Bardt: Auch da müssen wir zwischen kurz- und langfristig unterscheiden. Kurzfristig haben wir im Augenblick mit Abstand die höchsten Preise in den drei großen Regionen, also deutlich höher als die USA, massiv höher als Japan. Das ist dem aktuellen Konflikt geschuldet und der Sorge vor allem vor tatsächlichen Engpässen. Würde es zu einem Embargo oder Boykott kommen, dann wäre auch hier noch mit höheren Preisen tatsächlich zu rechnen. Langfristig ist das Preisniveau nicht realistisch, aber werden wir uns wahrscheinlich daran gewöhnen müssen, dass es teurer wird als bisher? Ja, aber wir haben bisher immer davon profitiert, dass wir günstiges russisches Gas hatten, die Pipelines gebaut wurden. Da ist einmal rein investiert worden und dann war der Transport sehr viel günstiger, als etwas zu verflüssigen, über die Weltmeere zu verschiffen und wieder zu gasifizieren und dann zu verteilen. Also LNGa als Alternative. Japan hat auf LNG gesetzt, hatden LNG-Markt entwickelt, hatte immer in den letzten Jahren höhere Preise als Westeuropa. Wenn wir jetzt von Russland unabhängig werden wollen, heißt es, wir müssen stärker auf LNG setzen, dann heißt das auch, wir müssen höhere Preise dafür zahlen. Und die werden auch höher sein als die Energiepreise in der Vergangenheit, weil ja einfach eine massive zusätzliche Nachfrage dann auf den Markt drängt. Das Angebot lässt sich nicht so schnell ausweiten und vor allem nur dann, wenn man auch bereit ist, auf lange Sicht höhere Preise zu zahlen. Also es wird auf jeden Fall dann teurer werden für die Gasverbraucher, Privaten und Industriellen, und das stellt dann perspektivisch auch Standortentscheidungen, Produktionsentscheidungen unter ein neues Licht, aber sicherlich nicht in der Dimension wie im Augenblick. Die Gaspreise, die wir jetzt haben, werden nicht diejenigen sein, mit denen wir dauerhaft zu rechnen haben.
Göpel: Neben Gas und Öl wird auch die Versorgung mit wichtigen Metallen und Mineralien für viele Unternehmen schwieriger. Welche nennenswerten Vorkommen hat Deutschland hier zu bieten?

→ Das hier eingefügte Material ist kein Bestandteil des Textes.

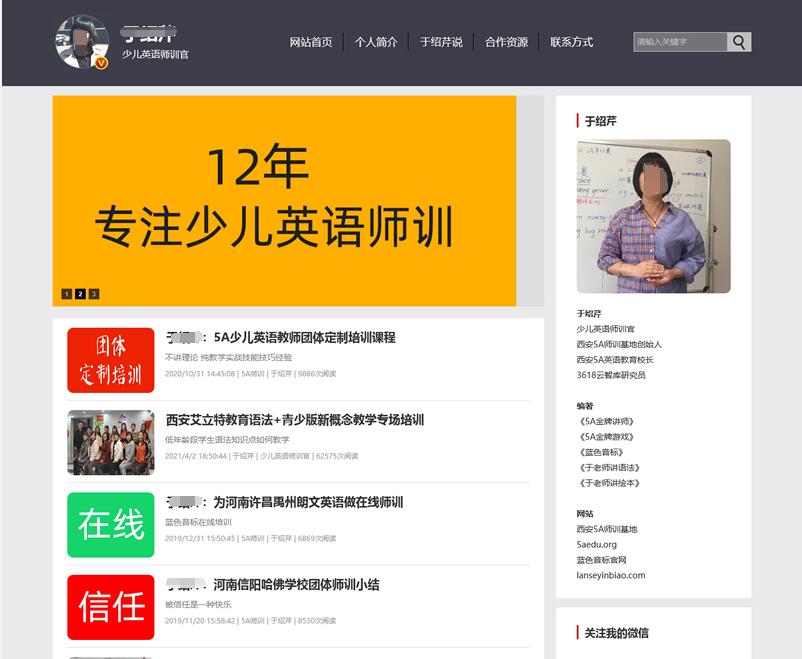Switch to banner slide 1
The width and height of the screenshot is (802, 659).
tap(67, 294)
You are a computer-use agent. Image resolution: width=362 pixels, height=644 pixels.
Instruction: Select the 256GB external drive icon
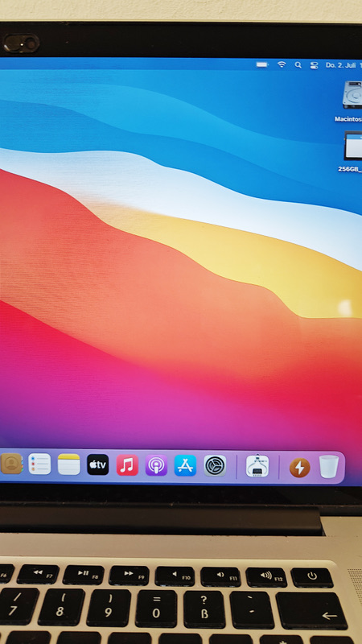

Bardt: Das Problem mit Blick auf Russland sind beispielsweise Nickel, was zwar auf dem Weltmarkt verfügbar ist, aber in dieser Qualitätsstufe nur sehr schlecht verfügbar ist, andere Rohstoffe, Palladium beispielsweise oder auch Neon als Nebenprodukt der Stahlindustrie der Ukraine. Teilweise ist das auch anderswo auf der Welt verfügbar, nicht so schnell, nicht in den Mengen, die gebraucht werden, nicht in den Qualitäten, die gebraucht werden. Teilweise sind Rohstoffe auch in Deutschland verfügbar. Wir haben ja im Augenblick überhaupt keine Metallproduktion im Land. Das war mal anders. Die Vorkommen sind in anderen Ländern günstiger zu realisieren, bzw. die Bergwerke sind halt da und das ist dann immer günstiger als ein neues aufzumachen. Vor allem sind die nächsten Prozessschritte der Konzentration dieser Erze, der Aufbereitung oftmals sehr schwierig, mit erheblichen Umweltauswirkungen verbunden und deshalb in Ländern wie Deutschland schwieriger durchzuführen als vielleicht anderswo. Aber machbar ist das. Wir haben gutes Wissen darüber, welche Rohstoffe in Deutschland vorhanden sind, vor allem die ehemalige DDR ist hervorragend ausgeleuchtet. Da hat man viel nach Rohstoffen gesucht, viel Exploration betrieben und weil man einfach wenig hatte und sich nicht auf dem Weltmarkt so gut versorgen konnte. Es gibt immer wieder Ansätze, in Deutschland Bergwerke oder Bergbau neu mitzubetreiben. Das war auch schon vor 13, 14 Jahren der Fall, als wir das letzte Mal so ein Halb- oder Preisspitzen bei Rohstoffen bekamen und uns Sorgen machten, kriegen wir denn die Sachen noch aus China oder nicht? Da ist dann relativ wenig draus geworden. Was wir natürlich brauchen, ist auch hier eine Zahlungsbereitschaft, die höher ist als das, was im Augenblick so auf den Märkten erzielbar ist, also eine Art Versicherungsprämie. Man kann sicher von hier kriegen oder mit einer gewissen Unsicherheit von anderswo in der Welt. Das wird die Frage sein, ob jemand bereit ist, das zu zahlen.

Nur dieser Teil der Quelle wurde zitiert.